What you are asked to do:
Transcribe, word for word and without additions, each line below from the one containing "This screenshot has width=997, height=677." through the one containing "1568x634 pixels.", both ends included.

········

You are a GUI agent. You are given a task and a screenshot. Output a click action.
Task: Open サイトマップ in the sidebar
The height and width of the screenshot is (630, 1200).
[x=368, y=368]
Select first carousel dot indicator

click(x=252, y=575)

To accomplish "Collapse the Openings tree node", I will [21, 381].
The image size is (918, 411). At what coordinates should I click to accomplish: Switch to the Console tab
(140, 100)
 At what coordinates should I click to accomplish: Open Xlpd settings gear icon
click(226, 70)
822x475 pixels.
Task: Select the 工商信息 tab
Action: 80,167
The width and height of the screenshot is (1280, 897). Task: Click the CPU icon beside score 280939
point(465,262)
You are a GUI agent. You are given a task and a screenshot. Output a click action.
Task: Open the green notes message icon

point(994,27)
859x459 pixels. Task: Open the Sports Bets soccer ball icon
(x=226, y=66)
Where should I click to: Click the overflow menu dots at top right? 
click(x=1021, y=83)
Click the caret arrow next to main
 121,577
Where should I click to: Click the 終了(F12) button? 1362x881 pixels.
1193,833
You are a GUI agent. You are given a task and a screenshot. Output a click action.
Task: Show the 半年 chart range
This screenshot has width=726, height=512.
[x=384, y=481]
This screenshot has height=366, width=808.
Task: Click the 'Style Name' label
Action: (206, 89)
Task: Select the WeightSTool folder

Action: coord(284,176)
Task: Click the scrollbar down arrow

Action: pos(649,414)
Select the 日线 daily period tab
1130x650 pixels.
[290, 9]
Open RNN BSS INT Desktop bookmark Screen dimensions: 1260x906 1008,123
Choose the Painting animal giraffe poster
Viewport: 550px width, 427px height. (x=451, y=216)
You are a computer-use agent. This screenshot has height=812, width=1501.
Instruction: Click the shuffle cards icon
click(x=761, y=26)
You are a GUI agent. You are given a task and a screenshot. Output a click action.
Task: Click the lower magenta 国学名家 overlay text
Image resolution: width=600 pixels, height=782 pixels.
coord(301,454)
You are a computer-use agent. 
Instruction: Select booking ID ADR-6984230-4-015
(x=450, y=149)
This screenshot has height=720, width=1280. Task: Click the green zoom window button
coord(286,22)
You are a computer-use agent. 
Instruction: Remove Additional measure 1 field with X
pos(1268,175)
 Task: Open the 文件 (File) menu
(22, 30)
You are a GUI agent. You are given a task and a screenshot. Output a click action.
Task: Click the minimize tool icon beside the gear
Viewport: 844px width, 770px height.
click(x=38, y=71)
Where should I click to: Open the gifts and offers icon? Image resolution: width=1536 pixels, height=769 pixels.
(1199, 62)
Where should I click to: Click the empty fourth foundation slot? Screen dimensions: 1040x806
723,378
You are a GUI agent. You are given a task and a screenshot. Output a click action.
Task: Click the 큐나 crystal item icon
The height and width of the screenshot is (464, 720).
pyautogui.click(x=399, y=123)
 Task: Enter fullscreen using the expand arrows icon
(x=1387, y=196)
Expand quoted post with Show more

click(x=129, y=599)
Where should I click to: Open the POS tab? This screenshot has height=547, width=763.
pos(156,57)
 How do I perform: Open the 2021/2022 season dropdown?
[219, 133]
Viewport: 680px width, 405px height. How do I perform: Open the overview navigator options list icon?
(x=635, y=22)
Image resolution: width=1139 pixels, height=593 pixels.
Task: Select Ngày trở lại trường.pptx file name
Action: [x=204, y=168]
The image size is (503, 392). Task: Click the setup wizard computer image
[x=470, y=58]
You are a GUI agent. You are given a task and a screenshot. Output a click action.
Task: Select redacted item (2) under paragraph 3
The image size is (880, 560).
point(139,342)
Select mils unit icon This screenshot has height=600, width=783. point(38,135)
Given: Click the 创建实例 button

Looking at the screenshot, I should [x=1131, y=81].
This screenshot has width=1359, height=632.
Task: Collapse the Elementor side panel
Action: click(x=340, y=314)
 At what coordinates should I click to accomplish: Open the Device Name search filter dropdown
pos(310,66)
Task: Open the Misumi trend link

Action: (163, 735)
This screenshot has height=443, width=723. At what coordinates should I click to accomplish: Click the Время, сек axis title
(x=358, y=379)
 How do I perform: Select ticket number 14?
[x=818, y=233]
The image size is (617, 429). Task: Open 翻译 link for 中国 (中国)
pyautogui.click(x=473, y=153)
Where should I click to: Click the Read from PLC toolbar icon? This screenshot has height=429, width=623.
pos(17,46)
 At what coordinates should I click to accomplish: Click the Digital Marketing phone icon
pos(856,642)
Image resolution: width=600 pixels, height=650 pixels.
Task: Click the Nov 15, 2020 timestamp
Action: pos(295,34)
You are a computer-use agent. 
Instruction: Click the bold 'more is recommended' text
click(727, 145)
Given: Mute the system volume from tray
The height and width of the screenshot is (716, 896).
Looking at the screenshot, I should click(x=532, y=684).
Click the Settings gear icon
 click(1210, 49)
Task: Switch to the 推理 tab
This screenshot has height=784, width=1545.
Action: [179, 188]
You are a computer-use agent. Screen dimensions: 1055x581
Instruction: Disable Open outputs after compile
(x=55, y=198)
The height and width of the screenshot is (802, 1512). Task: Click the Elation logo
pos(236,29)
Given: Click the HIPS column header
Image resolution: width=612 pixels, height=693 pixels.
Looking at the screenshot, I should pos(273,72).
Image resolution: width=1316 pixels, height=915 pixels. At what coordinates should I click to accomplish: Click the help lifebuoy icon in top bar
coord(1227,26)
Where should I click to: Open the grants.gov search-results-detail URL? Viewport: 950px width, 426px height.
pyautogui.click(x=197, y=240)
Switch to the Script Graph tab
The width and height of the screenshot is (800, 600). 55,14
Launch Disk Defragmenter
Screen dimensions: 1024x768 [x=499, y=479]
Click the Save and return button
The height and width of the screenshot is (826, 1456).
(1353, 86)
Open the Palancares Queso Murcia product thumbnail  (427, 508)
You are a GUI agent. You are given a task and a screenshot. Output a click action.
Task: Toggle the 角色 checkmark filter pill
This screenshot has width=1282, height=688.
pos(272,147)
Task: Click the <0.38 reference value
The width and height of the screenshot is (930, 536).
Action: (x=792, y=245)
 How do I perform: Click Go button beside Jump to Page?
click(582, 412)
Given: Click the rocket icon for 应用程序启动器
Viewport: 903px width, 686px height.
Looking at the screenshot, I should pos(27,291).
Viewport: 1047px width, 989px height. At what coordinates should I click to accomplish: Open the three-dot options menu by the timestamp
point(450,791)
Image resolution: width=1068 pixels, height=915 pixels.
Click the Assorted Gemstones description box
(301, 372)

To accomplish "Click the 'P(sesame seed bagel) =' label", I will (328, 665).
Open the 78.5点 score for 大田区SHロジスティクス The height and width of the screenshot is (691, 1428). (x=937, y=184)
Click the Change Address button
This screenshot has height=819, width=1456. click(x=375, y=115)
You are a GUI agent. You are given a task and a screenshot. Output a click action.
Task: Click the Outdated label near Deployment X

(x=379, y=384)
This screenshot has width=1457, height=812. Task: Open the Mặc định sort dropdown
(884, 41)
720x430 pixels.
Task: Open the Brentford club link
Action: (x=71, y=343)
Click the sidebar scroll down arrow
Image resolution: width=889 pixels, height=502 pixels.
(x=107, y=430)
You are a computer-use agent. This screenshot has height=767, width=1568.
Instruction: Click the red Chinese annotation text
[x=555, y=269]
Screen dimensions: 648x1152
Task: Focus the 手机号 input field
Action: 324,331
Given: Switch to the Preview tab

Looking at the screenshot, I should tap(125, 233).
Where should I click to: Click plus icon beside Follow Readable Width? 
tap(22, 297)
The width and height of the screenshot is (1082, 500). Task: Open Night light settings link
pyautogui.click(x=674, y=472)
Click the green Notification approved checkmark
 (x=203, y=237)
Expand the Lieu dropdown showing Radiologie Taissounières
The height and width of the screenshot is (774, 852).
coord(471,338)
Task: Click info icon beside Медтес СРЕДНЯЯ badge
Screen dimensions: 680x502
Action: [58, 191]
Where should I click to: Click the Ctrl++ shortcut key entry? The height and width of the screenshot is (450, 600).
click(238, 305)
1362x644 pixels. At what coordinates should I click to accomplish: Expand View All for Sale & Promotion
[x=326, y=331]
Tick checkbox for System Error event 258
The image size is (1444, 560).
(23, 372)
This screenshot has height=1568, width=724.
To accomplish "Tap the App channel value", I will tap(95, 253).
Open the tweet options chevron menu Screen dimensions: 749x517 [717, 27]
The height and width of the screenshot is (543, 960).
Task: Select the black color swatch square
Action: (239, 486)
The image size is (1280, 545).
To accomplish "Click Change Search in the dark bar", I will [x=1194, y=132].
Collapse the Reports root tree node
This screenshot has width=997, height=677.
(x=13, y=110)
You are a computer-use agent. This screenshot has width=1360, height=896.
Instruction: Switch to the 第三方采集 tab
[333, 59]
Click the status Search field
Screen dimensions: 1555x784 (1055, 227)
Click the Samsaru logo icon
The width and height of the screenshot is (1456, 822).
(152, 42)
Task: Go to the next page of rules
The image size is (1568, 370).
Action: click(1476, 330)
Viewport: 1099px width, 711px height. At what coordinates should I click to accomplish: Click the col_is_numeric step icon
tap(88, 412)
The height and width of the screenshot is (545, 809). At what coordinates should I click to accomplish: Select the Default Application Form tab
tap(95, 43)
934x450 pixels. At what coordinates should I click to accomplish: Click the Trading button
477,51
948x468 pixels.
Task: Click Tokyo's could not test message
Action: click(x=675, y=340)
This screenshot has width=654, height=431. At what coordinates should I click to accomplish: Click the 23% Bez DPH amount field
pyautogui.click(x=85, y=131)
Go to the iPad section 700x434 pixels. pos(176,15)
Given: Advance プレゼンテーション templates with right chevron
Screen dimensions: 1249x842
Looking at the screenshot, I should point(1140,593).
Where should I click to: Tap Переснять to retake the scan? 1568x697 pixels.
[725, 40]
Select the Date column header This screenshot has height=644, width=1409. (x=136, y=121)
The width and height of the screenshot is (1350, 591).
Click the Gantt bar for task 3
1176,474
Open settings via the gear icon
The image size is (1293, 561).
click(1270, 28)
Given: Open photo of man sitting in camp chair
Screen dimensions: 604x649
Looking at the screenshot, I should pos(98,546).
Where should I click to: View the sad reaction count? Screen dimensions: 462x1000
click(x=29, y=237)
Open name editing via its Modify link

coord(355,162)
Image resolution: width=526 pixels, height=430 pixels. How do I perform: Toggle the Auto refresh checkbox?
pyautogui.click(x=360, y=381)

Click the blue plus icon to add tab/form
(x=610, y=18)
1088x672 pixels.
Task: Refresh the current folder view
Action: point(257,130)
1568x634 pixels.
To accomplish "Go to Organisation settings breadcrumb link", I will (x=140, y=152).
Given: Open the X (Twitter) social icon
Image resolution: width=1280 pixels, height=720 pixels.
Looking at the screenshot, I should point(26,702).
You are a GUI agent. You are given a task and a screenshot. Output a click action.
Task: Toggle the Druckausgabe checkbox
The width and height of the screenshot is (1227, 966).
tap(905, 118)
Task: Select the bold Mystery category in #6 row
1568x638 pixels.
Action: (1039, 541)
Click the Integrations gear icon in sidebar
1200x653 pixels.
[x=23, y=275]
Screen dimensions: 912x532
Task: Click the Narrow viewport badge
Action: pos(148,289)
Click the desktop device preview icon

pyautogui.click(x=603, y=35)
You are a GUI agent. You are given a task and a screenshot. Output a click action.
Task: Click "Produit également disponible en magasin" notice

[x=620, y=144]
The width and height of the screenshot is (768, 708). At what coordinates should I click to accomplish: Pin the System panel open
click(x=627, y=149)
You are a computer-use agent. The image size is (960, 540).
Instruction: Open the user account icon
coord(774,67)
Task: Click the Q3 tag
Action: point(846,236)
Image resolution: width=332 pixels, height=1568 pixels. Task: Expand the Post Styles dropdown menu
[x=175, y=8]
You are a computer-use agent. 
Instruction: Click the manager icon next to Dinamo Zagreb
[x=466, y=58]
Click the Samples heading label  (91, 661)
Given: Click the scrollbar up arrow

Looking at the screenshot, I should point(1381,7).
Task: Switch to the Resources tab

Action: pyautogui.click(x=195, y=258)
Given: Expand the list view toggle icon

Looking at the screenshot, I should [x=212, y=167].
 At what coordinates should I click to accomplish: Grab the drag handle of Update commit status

········

Solution to the problem:
This screenshot has width=997, height=677.
(x=13, y=110)
You are a computer-use agent. This screenshot has width=1360, height=896.
Instruction: Switch to the 第三方采集 tab
[333, 59]
Click the status Search field
Screen dimensions: 1555x784 (1055, 227)
Click the Samsaru logo icon
The width and height of the screenshot is (1456, 822).
(152, 42)
Task: Go to the next page of rules
The image size is (1568, 370).
Action: click(1476, 330)
Viewport: 1099px width, 711px height. At what coordinates should I click to accomplish: Click the col_is_numeric step icon
tap(88, 412)
The height and width of the screenshot is (545, 809). At what coordinates should I click to accomplish: Select the Default Application Form tab
tap(95, 43)
934x450 pixels. At what coordinates should I click to accomplish: Click the Trading button
477,51
948x468 pixels.
Task: Click Tokyo's could not test message
Action: click(x=675, y=340)
This screenshot has width=654, height=431. At what coordinates should I click to accomplish: Click the 23% Bez DPH amount field
pyautogui.click(x=85, y=131)
Go to the iPad section 700x434 pixels. pos(176,15)
Given: Advance プレゼンテーション templates with right chevron
Screen dimensions: 1249x842
Looking at the screenshot, I should point(1140,593).
Where should I click to: Tap Переснять to retake the scan? 1568x697 pixels.
[725, 40]
Select the Date column header This screenshot has height=644, width=1409. (x=136, y=121)
The width and height of the screenshot is (1350, 591).
Click the Gantt bar for task 3
1176,474
Open settings via the gear icon
The image size is (1293, 561).
click(1270, 28)
Given: Open photo of man sitting in camp chair
Screen dimensions: 604x649
Looking at the screenshot, I should pos(98,546).
Where should I click to: View the sad reaction count? Screen dimensions: 462x1000
click(x=29, y=237)
Open name editing via its Modify link

coord(355,162)
Image resolution: width=526 pixels, height=430 pixels. How do I perform: Toggle the Auto refresh checkbox?
pyautogui.click(x=360, y=381)

Click the blue plus icon to add tab/form
(x=610, y=18)
1088x672 pixels.
Task: Refresh the current folder view
Action: point(257,130)
1568x634 pixels.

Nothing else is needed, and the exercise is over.